» **Study text**
Prompt 2 (The Cat in the Hat):
Bingo! 12 out of 12. The odd thing, though, is the images above are all very similar- the man has the same pose in all four. Come to think of it, the women and the raven were pretty similar as well. I wonder if ImageFX is doing something slightly different here- essentially generating one image and then minor variations of it, rather than four images from scratch?
I tried a few more times, and sure enough, each time it generated four images similar to each other, but not so similar to other attempts at the same prompt. This is not how DALL-E 3 (in Bing Image Creator) behaves- there the four images you get will be just as different as two images from two different runs of the same prompt.
The cat is even the right size. But it’s not quite so “oil-painting”y as the GPT 4o offering.
Prompt 3 (The Benighted Bell):
Yep! About half of the results had a bell on the tail. Not all, though- see the bottom right. Also the top right is a bit weird- I’d pass it as “on the tail”, but I can others objecting.
This one is not on the tail. It has other issues too:
Prompt 4 (The Voluptuous Vulpine):
Pretty good! I think that’s 8 out of 12. Although it’s really more like 2 out of 3, given the way ImageFX seems to work.
Prompt 5 (We can take it as Red):
Ummm….

» **What you need to do**
1: Could you give the stretch of the image-generator comparison from "Prompt 3 (The" through "seems to work." again, swapping "tail" for "collar"?
2: How would the image-generator comparison go on after its last line?

» **Record excerpts**
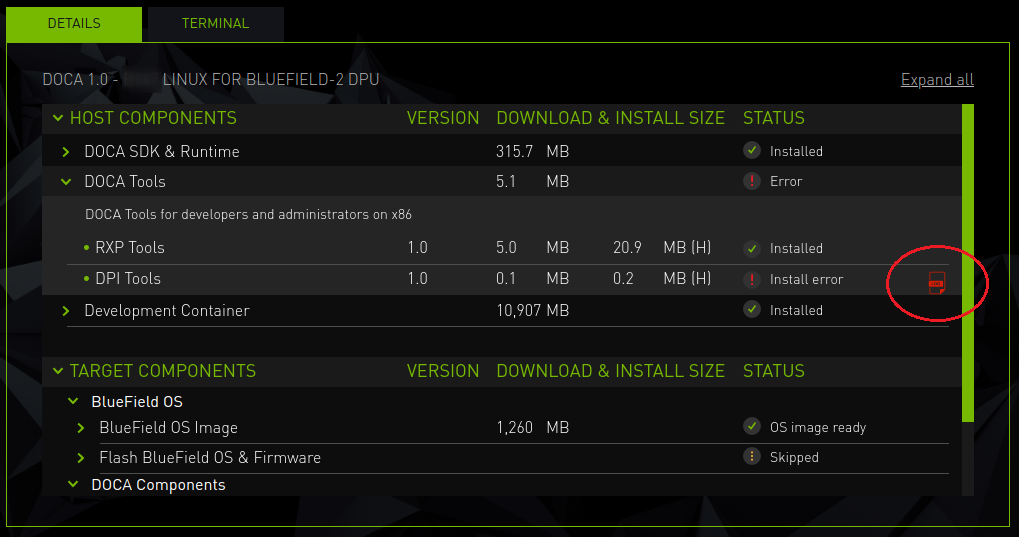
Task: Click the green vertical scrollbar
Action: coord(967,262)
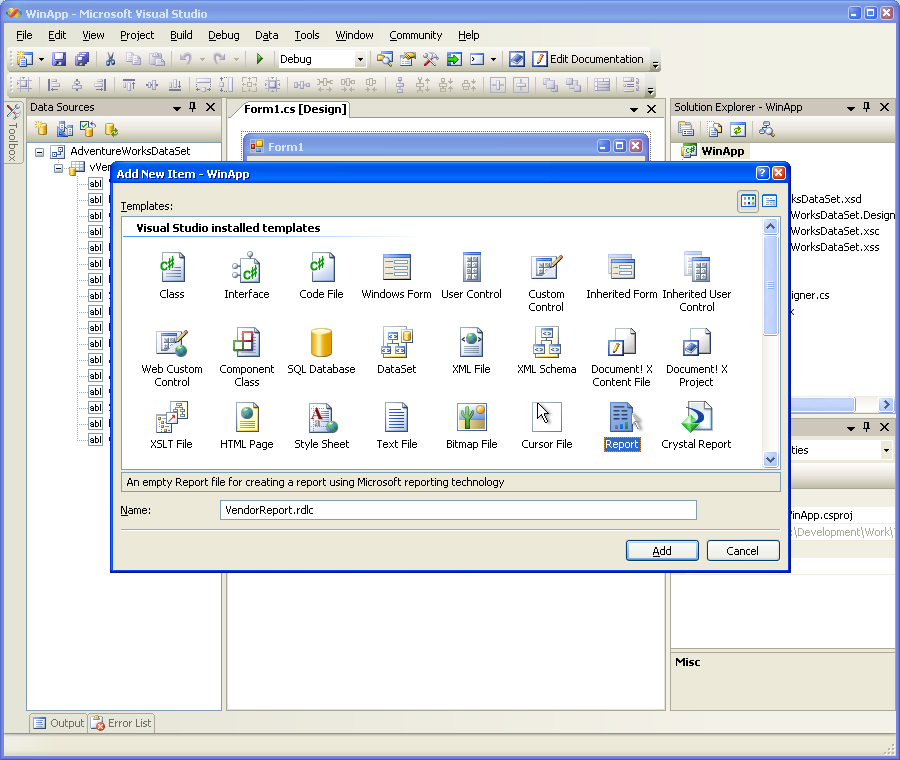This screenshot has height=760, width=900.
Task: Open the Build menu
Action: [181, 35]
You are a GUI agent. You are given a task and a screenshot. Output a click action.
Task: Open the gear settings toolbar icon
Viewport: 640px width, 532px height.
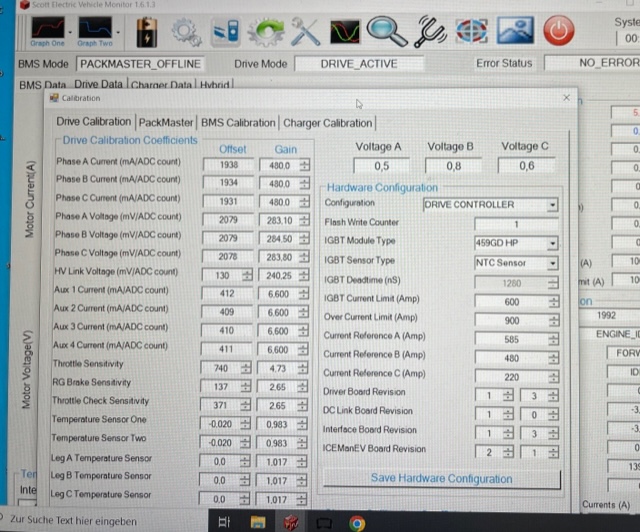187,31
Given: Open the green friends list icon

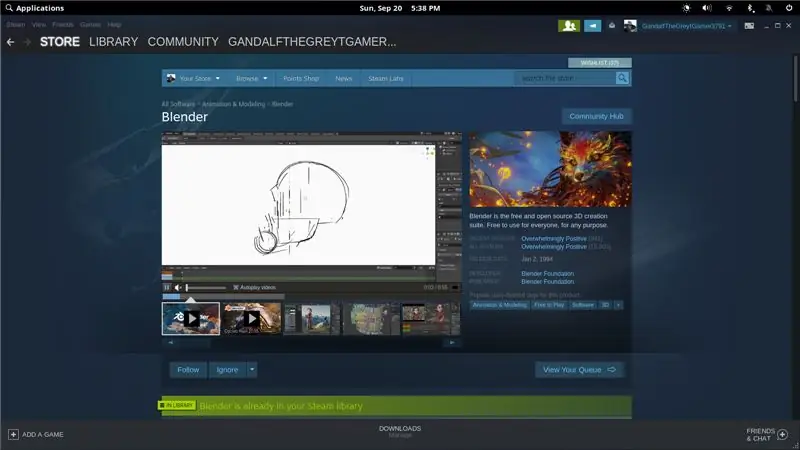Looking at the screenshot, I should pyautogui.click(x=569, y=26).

» **Responses in order**
1:
Prompt 3 (The Benighted Bell):
Yep! About half of the results had a bell on the collar. Not all, though- see the bottom right. Also the top right is a bit weird- I’d pass it as “on the collar”, but I can others objecting.
This one is not on the collar. It has other issues too:
Prompt 4 (The Voluptuous Vulpine):
Pretty good! I think that’s 8 out of 12. Although it’s really more like 2 out of 3, given the way ImageFX seems to work.

2:
Well I guess it passes. Top marks for composition.
But these are awful images- although both are pixel-art, the farmer is clearly in a different style to the background. And it’s not just bad luck- other attempts at the same prompt were similarly poor. No clue what is going on here.
Flux
I didn't have high hopes for this one, but I thought I'd give it a go. Flux is a open model, so I'm running it locally on my own GPU.
Prompt 1 (The Raven):
Okay, these are actually a lot better than I expected. Stained glass, uh, mostly. Library, absolutely. Woman, raven, key: check (a few don’t contain keys). In a couple the raven is even on the woman’s shoulder. But no keys in ravens mouths. And what the hell is going on in image two?
Prompt 2 (The Cat in the Hat):
Now this is odd. Flux manages to very consistently put a hat on the cat (it failed only once). And some of the men are bare-headed too, as a little bonus. A few of the images are only questionably of factories, but that’s a pretty minor issue.
No, the problem is that these are not oil-paintings! I’ve cut models a lot of slack here, but this is too far. These are basically all photo-realistic. Odd for it to fail on style- that should be the easy bit.
Prompt 3 (The Benighted Bell):
I’m again surprised how good these are. And here, we have consistently managed to get the style right. But no bells on tails, sorry.
Prompt 4 (The Voluptuous Vulpine):
I’m less impressed here, although honestly this isn’t much worse in general prettiness than any of the other models. But none of them manage to fulfill the prompt. The two of the left don’t even feature lipstick; there are a few of a fox wearing lipstick, but it isn’t being held by anyone, and the third one isn’t even in space.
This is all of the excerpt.